Abstract

MR-based synthetic CT (sCT) generation is necessary for MR-only radiotherapy to assist in radiation dose calculation, owing to no electronic density information in MR images. This study investigated the feasibility of synthesizing CT images from magnetic resonance (MR) images using generation antagonism networks (GANs) for MR radiotherapy of rectal cancer. Meanwhile, the transformer module and the contrast learning loss were introduced to improve the sCT. The data set used in this study was the T2-weighted MR and CT image data of 108 patients with rectal cancer. Three-fold cross-validation was performed on all data sets. The transformer module was introduced into the plain CycleGAN, and the improved Patch Noise Contrastive Estimation (PatchNCE) loss was used as the loss function. The improved PatchNCE loss maintained the structural consistency of the MR and the synthetic CT by ensuring the consistency of the distribution of image patches on the MR-sCT image pair.

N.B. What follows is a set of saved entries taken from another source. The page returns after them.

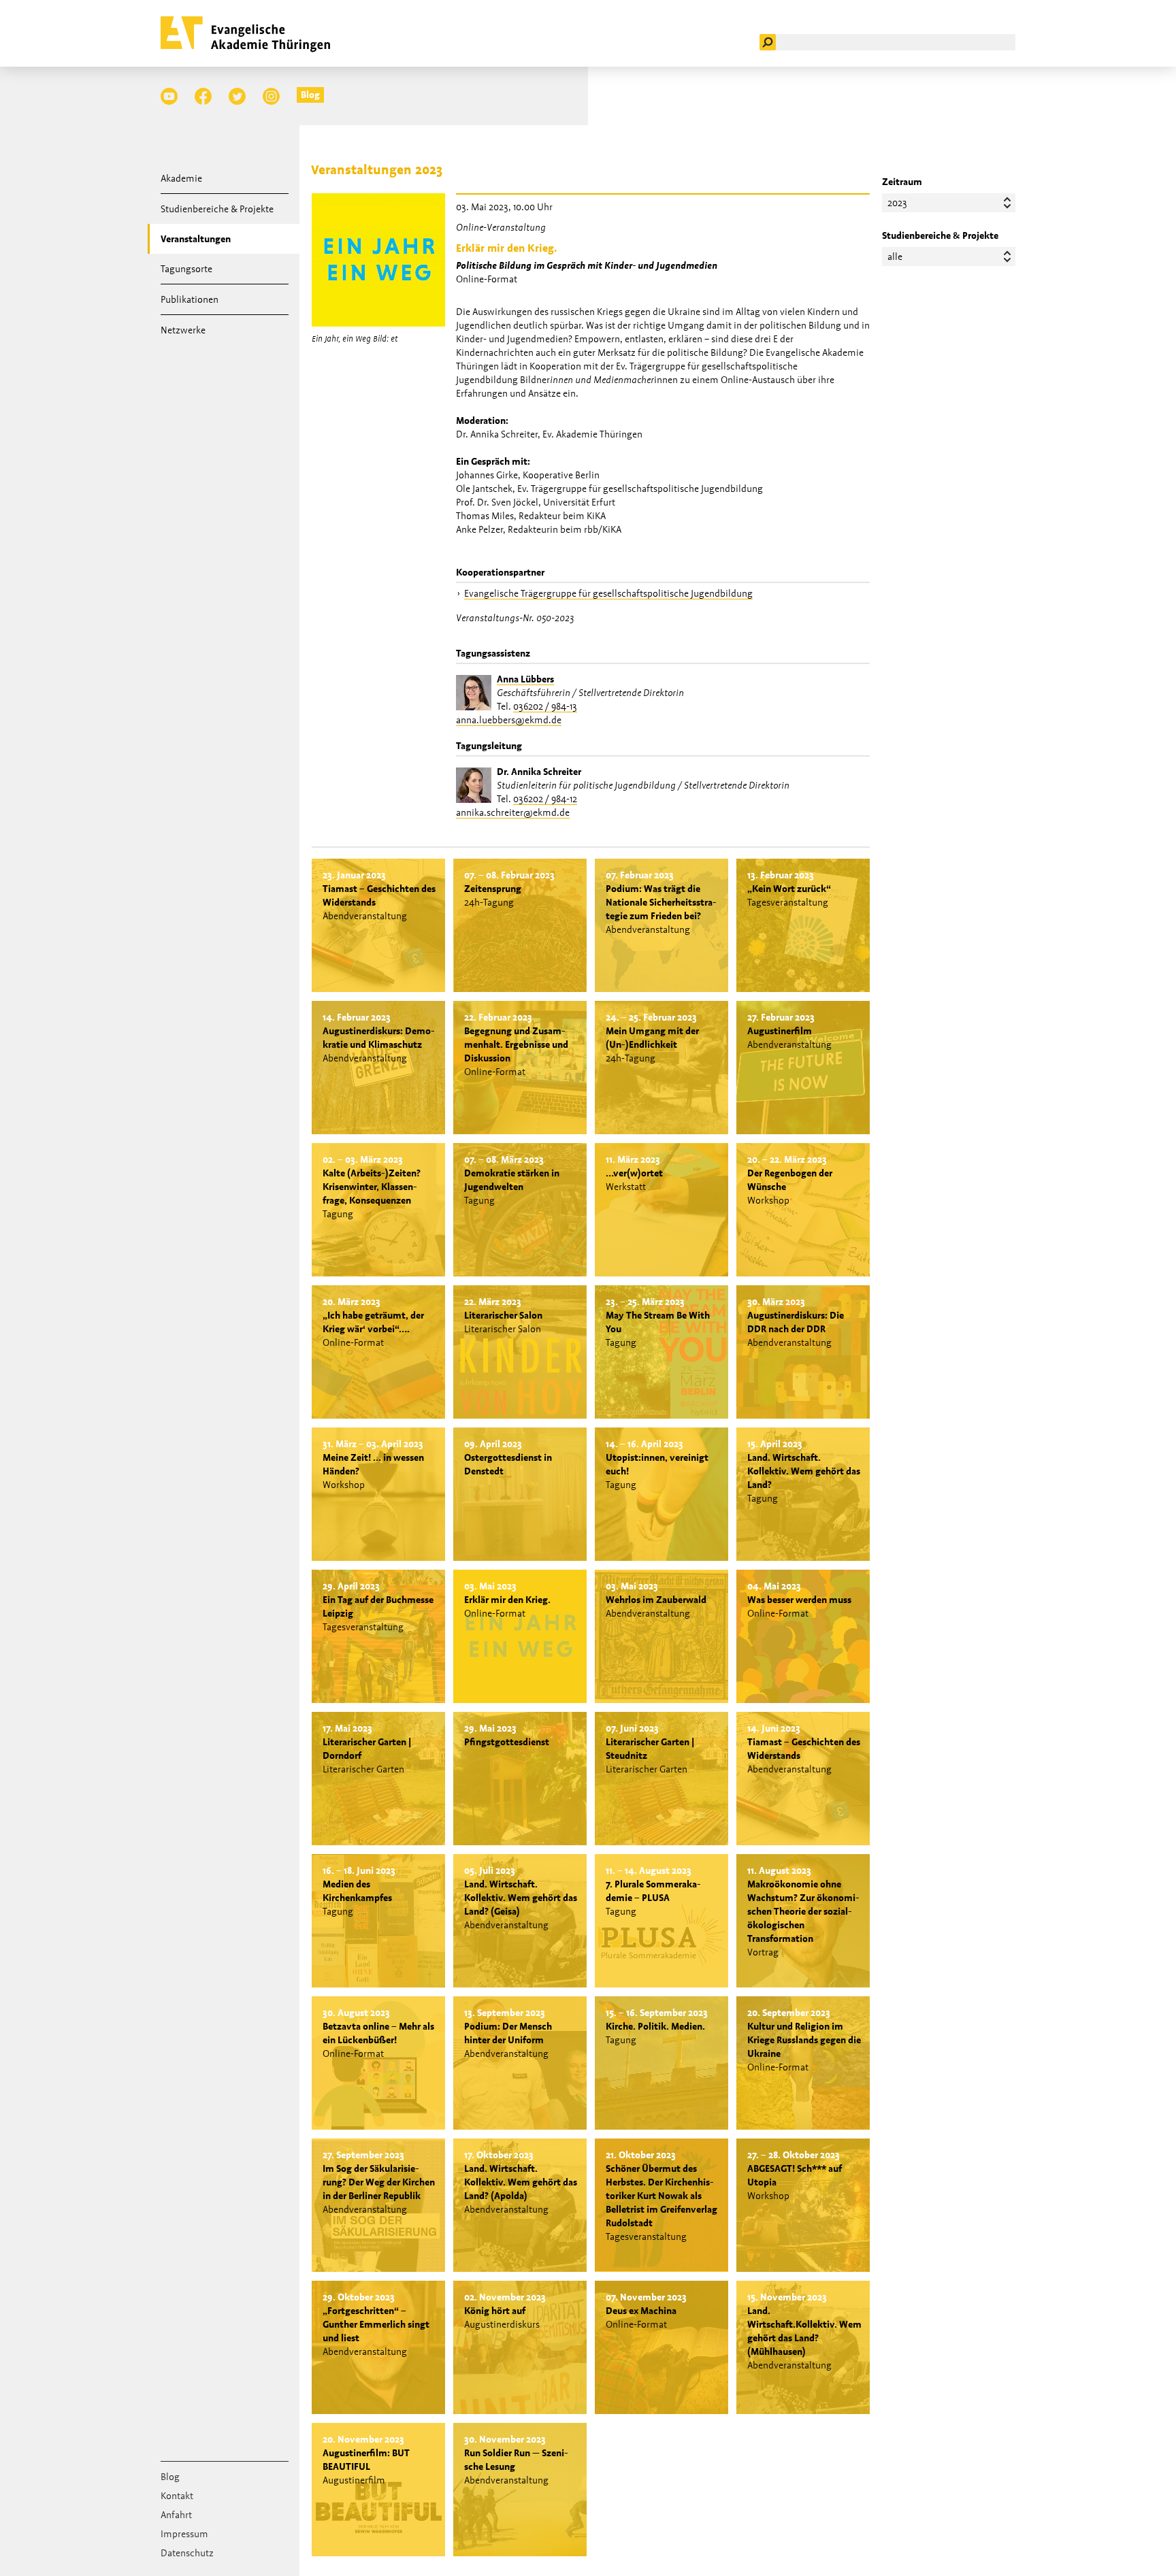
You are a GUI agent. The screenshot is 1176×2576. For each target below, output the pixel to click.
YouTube (169, 96)
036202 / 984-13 (545, 706)
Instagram (271, 96)
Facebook (203, 96)
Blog (310, 94)
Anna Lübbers (525, 679)
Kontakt (177, 2495)
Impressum (184, 2533)
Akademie (181, 178)
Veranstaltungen (196, 238)
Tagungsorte (186, 268)
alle (894, 256)
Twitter (237, 96)
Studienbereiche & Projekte (217, 208)
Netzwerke (183, 330)
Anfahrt (176, 2514)
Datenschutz (187, 2552)
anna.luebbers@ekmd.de (508, 719)
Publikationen (189, 299)
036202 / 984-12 (545, 798)
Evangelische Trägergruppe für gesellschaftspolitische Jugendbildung (608, 593)
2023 (897, 202)
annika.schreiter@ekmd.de (513, 812)
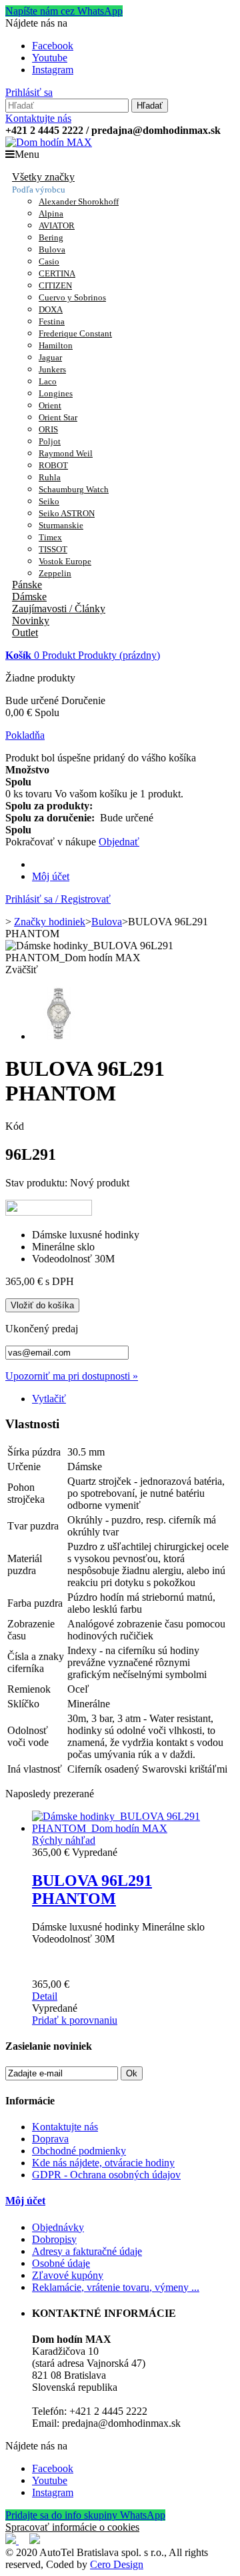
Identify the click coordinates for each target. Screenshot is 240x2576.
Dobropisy (54, 2239)
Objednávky (58, 2227)
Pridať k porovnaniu (74, 2020)
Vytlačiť (49, 1398)
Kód (14, 1126)
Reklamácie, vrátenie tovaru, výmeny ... (115, 2287)
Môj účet (50, 876)
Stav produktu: (37, 1182)
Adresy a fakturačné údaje (87, 2251)
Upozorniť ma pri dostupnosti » (71, 1376)
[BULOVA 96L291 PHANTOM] (133, 1828)
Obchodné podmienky (79, 2150)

The 2.5D images were taken as the input of our model, which refers to taking two consecutive adjacent layers in a specific layer. The CT-to-sCT image similarity was evaluated by metrics of mean absolute error (MAE), peak signal-to-noise ratio (PSNR), and Structure Similarity Index Measure (SSIM). The sCT dosimetric accuracy was verified against CT-based dose distributions for the photon plan. Relative dose differences in the planning target volume and organs at risk were computed. The evaluation indicators of sCT images generated by our model were superior to the plain CycleGAN in the results of the three-fold cross-validation. MAE, PSNR and SSIM of our model were 42.850HU, 26.486 and 0.988, respectively, which were superior to 47.129HU, 25.167 and 0.978 of the plain CycleGAN. In addition, sCT generated by our model exhibited good continuity in the axial direction compared with plain CycleGAN. Furthermore, most of the relative differences in the DVH indicators were less than 1%. The accuracy of sCT can be effectively improved by introducing a transformer module and comparative learning loss function. Moreover, all dosimetric differences were within clinically acceptable criteria for photon radiotherapy, demonstrating the feasibility of the MRI-only workflow for patients with rectal cancer.